* Start *

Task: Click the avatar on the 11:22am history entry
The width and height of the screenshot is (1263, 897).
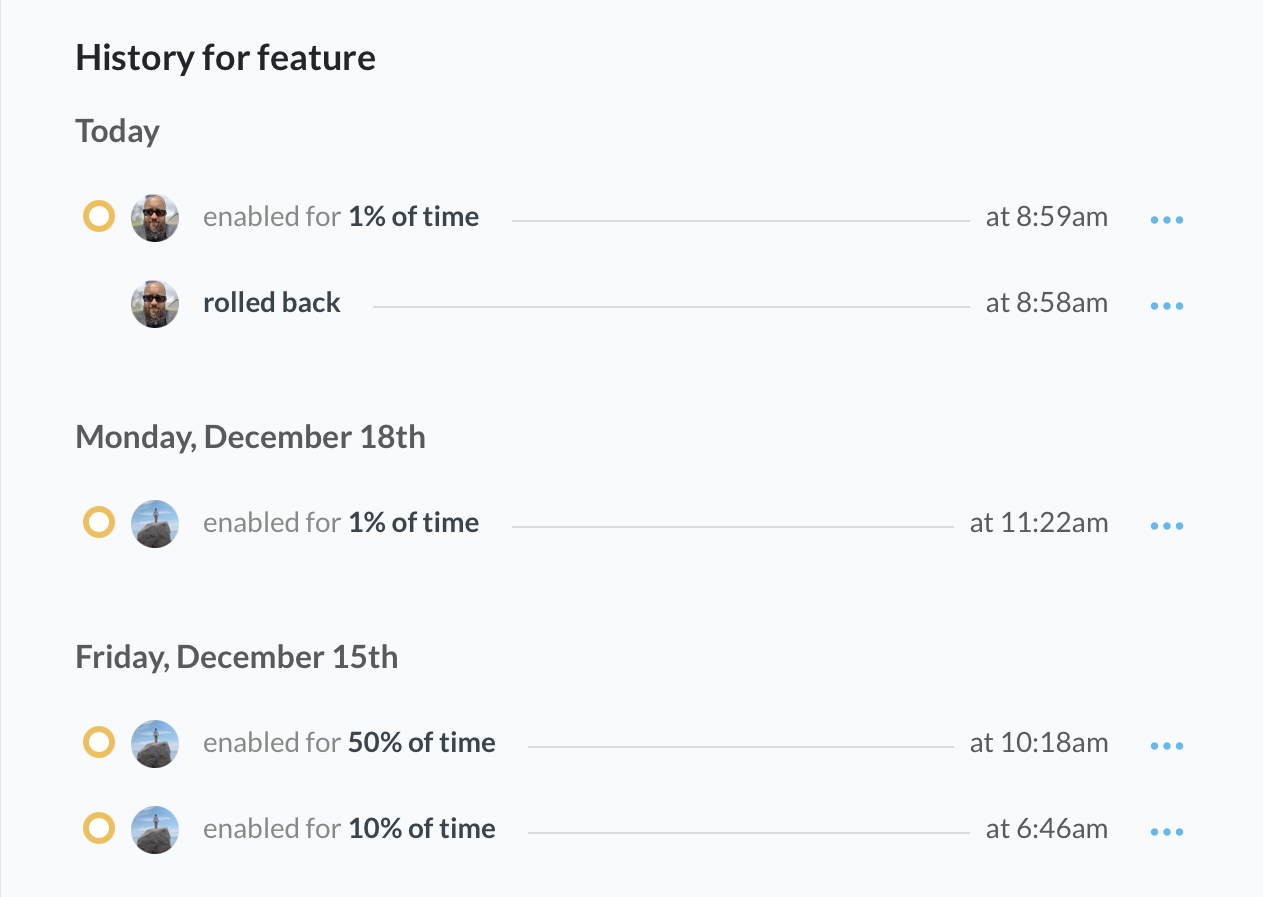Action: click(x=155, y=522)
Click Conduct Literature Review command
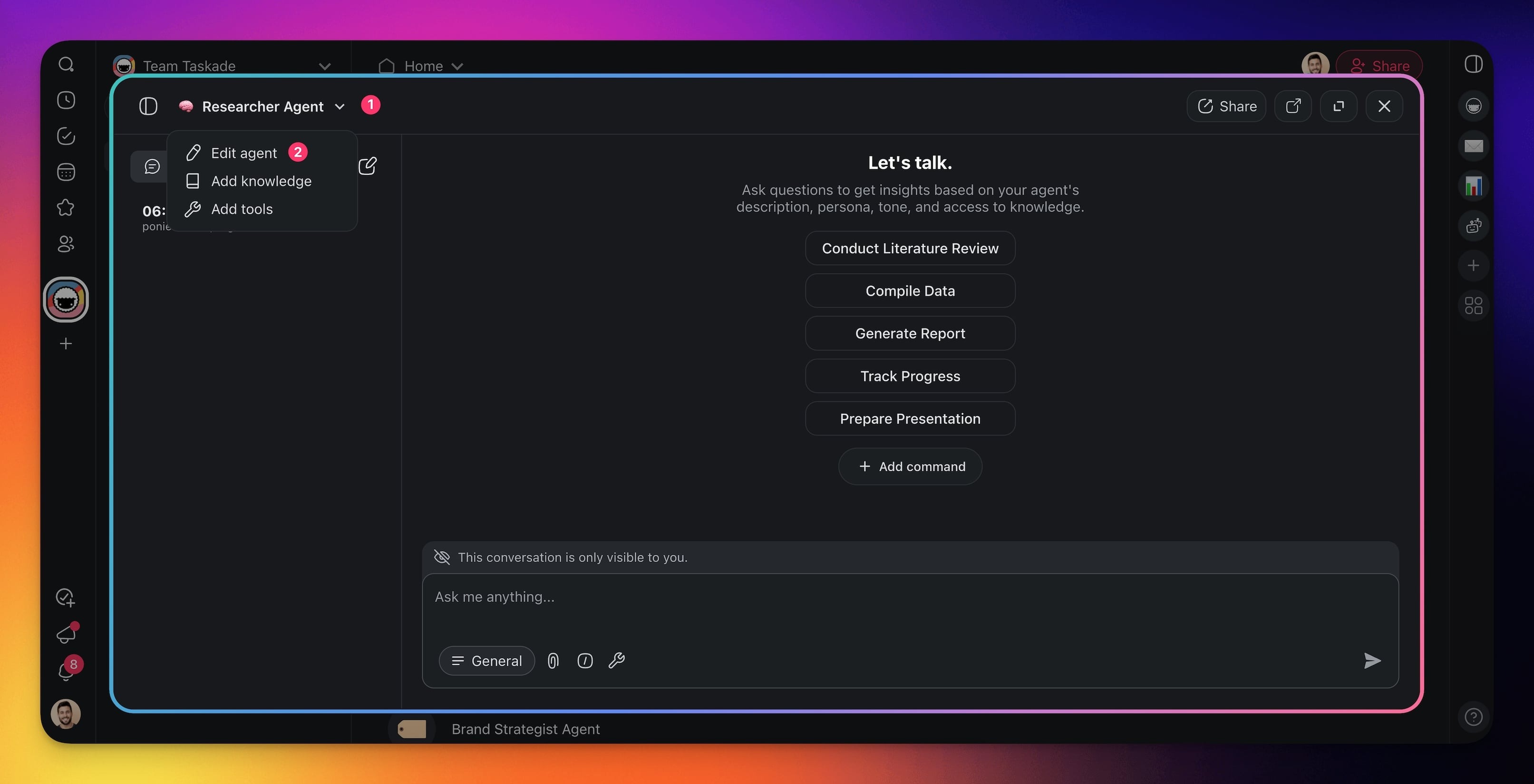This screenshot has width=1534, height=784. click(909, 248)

* End *

INSTRUCTION: Please turn the lines above into a Markdown table with the columns "Row" and "Line text", skipping any blank lines. Leave the pictures out.

OUTPUT:
| Row | Line text |
|---|---|
| 1 | Task: Click the avatar on the 11:22am history entry |
| 2 | The width and height of the screenshot is (1263, 897). |
| 3 | Action: click(x=155, y=522) |
| 4 | Click Conduct Literature Review command |
| 5 | This screenshot has width=1534, height=784. click(909, 248) |